It’s entirely possible that the Writer’s Guild of America strike that has halted production of every TV show and most movies will be over by the time you read this. But few predicted that it would go on this long.

Before last week, there hadn’t been a single new late night show since Halloween, and it’s unlikely that you’ll see a new episode of your favorite scripted show until a good two to three months after this whole fiasco ends. Though the lengthy production schedules for movies have allowed multiplexes to operate normally thus far, the number of films will slowly start to wither until about a year from now when you’ll see little or no new movies at all.

The writers are completely justified in their strike. Far from the high-rolling stereotype that normal Americans perceive everyone in show business to be, writers almost without exception live the same middle class life as your average office worker.

They have always gotten the short end of the stick from the studio bosses, who pay them poorly and often don’t even credit them for their work despite the fact that every project springs from their original ideas.

All the coverage I’ve read or watched of the strike makes the negotiations seem like they’re too complicated for people to understand when they really couldn’t be simpler. Writers want 1% of the ad revenue from shows being watched online or downloaded from iTunes. That’s it.

They wanted 1% of DVD sales too, but they gave up on that before the strike started. That means that people like Disney’s Bob Iger ($12 million last year), Fox’s Peter Chernin ($34 million last year) and CBS’s Les Moonves ($52 million last year) are literally paying nothing to the person who created the show you just downloaded for $2, and all they’re asking for is two pennies.

When the talk shows finally came back last week I thought proud WGA members David Letterman and Conan O’Brien would become brazen insurgents, using the networks’ own airwaves to attack them for their petty greed and arrogance. But they took far different, and ultimately more successful, approaches.

Letterman produces his own show and was able to independently agree to the writers’ demands, so he has his regular writing staff. Far from ignoring the issues, though, Letterman made his entrance after the long break through a Busby Berkeley-esque team of dancing girls holding WGA picket signs sporting a shocking beard grown in solidarity with his striking compatriots (he says he’ll shave it off sometime this week because, frankly, it’s frightening).

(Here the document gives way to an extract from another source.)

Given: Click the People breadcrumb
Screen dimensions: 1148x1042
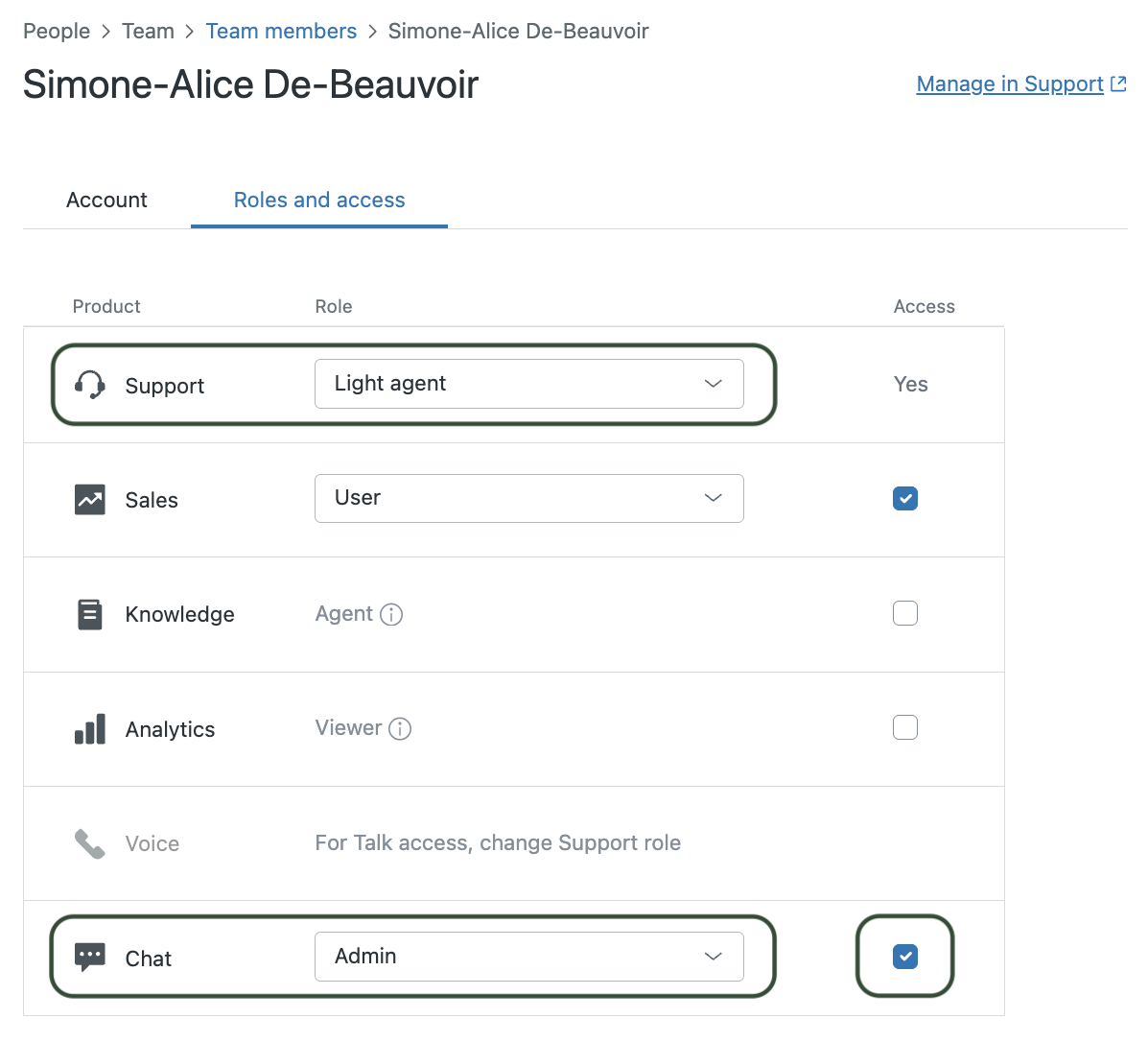Looking at the screenshot, I should click(x=56, y=31).

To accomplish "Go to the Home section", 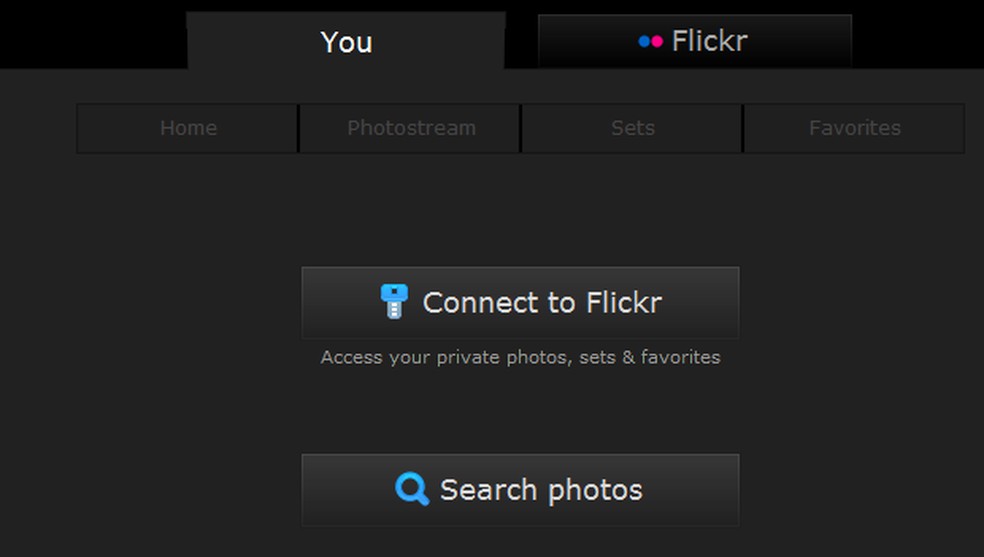I will point(188,128).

O’Brien, on the other hand, has largely returned with a one-man show. His first episode back was one of the strangest and most unfiltered broadcasts I’ve ever seen on national television, as a visibly nervous O’Brien – voice cracking and hands slightly shaking – voiced his support for the WGA and its demands before discussing his own strike beard and introducing a hilarious video piece in which he sang the Beastie Boys’ “Sabotage” as Edith Bunker.

What has been noticeably absent from both shows, at least for the time being, is anger. These men have been sidelined for months because their peers are being screwed over by billionaires.

But instead of lashing out, Letterman is showing off his writers’ talents with extended bits and Conan is quietly highlighting what’s missing. It’s funny to see Conan screwing around aimlessly, but it’s also more than a little sad. He’s clearly doing half a show and he’s not afraid to let everyone know it. He’s also threatening to make good on his longstanding promise to one day do a show comprised entirely of him dancing to an extended jam session by the Max Weinberg 7, which would easily be the most awesome form of protest imaginable.

Despite all this, I don’t think the strike will prove successful. The writers ultimately depend on the studios much more than the studios need them. Ratings are down across the board, and not a single show from the new TV season has emerged as a break-out hit. Executives would probably do away with writers altogether if they had their way; reality shows are cheaper and easier to produce and often get higher ratings than their scripted counterparts.

A new season of American Idol and a Dancing With The Stars spin-off will probably render writers a luxury instead of a necessity in the eyes of the suits.

But I hope I’m wrong. The good guys deserve to win this fight.